Estimates vary on the exact number of employees moved to remote status because of the pandemic. But research appears to suggest a general trend of openness toward flexibility as organizations look to the future. Gartner, for example, found in a study last month that more than 80% of a pool of surveyed company leaders said their organizations planned to permit employees to work remotely at least part of the time upon reopening.
Remote work can be unfamiliar territory for those in positions that have never been remote. Earlier on in the pandemic, employers approached the issue of maintaining productivity by distributing help guides to workers, upping one-on-one meetings over teleconferencing software and intentionally setting short-term goals, among other strategies.

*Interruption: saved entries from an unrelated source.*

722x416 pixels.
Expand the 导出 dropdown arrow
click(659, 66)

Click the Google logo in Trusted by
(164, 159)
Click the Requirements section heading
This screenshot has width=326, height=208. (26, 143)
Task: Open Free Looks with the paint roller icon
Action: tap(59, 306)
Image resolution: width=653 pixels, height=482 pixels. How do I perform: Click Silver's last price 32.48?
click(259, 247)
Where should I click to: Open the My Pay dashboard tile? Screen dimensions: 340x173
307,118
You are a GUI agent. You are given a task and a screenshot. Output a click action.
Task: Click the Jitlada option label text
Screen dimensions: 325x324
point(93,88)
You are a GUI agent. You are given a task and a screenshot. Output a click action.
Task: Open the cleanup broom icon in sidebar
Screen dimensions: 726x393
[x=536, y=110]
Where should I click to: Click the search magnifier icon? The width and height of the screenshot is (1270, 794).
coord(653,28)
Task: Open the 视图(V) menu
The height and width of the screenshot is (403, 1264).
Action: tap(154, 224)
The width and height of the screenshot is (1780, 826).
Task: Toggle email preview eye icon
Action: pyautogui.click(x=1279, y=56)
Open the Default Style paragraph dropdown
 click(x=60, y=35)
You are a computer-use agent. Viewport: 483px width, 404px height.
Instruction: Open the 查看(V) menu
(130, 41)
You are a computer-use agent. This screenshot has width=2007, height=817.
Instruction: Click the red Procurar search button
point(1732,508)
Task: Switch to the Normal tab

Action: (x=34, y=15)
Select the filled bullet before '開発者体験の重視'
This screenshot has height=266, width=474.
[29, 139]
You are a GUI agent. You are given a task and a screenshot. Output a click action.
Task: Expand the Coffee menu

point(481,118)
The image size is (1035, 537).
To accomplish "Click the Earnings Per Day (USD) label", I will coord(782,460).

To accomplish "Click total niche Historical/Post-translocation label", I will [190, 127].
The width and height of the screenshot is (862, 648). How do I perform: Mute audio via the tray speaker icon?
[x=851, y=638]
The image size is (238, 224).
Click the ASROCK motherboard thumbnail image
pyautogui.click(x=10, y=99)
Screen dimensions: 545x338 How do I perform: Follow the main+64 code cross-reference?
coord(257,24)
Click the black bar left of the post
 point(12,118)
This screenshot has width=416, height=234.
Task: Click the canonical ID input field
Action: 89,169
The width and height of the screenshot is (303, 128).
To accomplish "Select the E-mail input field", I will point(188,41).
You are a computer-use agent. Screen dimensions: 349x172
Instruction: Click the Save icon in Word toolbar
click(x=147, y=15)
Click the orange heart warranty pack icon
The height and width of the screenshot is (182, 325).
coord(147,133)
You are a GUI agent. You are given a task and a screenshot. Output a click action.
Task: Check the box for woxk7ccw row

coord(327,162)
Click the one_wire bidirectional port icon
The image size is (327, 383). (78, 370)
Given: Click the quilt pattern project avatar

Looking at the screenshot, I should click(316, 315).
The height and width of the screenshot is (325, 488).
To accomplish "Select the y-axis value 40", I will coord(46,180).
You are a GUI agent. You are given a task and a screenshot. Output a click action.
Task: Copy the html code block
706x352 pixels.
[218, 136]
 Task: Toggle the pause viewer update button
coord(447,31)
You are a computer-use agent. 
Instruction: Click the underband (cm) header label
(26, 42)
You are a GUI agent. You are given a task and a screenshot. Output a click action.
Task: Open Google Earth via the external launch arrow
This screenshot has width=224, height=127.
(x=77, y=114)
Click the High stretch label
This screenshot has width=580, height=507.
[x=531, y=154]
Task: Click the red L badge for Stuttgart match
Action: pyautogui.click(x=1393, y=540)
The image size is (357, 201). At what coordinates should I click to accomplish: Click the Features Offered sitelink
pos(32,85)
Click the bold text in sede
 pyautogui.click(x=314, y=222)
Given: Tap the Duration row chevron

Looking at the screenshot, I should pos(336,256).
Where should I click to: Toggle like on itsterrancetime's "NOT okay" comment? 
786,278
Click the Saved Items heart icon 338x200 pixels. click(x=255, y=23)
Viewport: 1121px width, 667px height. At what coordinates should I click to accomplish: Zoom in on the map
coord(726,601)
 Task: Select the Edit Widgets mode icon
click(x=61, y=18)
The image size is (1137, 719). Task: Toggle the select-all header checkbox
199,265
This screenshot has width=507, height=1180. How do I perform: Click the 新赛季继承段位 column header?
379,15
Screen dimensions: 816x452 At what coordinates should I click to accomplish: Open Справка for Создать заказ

Others suggested a focus on collaboration within teams as well as transparency — i.e., allowing workers to admit what they did not understand about working remote, sources previously told HR Dive.
Though challenging to implement, online learning also provides employers with a variety of opportunities for talent development. Workers can access modules including podcasts, webinars, games and video content over long periods of time. Those dealing with budgetary issues might take advantage of free training and resources offered by vendors like LinkedIn and Coursera.
Overall, the pandemic is likely to kickstart widespread adoption of learning technologies, HR Dive previously reported. Though many options are available, from live virtual training to virtual reality applications, L&D leaders will still be tasked with developing the right mix of resources to best prepare for the future.